There are some oddities in the sample data you posted. For example, the record separator delmiter appears twice ('\x1f\x1f'
). My algorithm treats this as an empty record, while your expected output leaves it out. One possible fix for this is to filter
the output. In other words:
>>> outer_list = []
>>> for sublist in generate_sublists(text):
... outer_list.append(filter(bool, sublist))
...
>>> outer_list
[['10000', '4959', '.7'], ['20000', '456', '456']]
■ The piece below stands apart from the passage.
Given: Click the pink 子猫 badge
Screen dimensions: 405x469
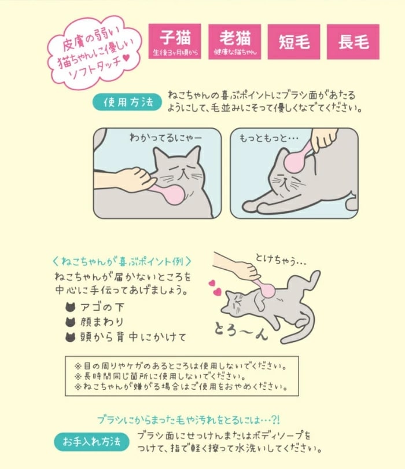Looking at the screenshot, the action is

Again, since your sublists are short, this shouldn't add much processing time. If it does, you could add another check condition before sublist.append(list_item)
:
... for character in text:
... if character == inner_delim:
... if not list_item:
... continue
... sublist.append(list_item)
You've probably also noticed that in my output data I have .7
where you have 4567
. That's because in your example input you have 4959\x1f\4567
(note the extra backslash -- maybe a typo?). That backslash causes \456
to be interpreted as an octal number. Using Python we can decipher this:
>>> 0o456
302
>>> 302 % 256
46
\456
in octal is the same as 302
in decimal, but the valid range is 0-256
, so we have to apply modulo to see what value it really becomes: 46 (.).
I assume that is probably a typo, since you don't expect it in your output, though.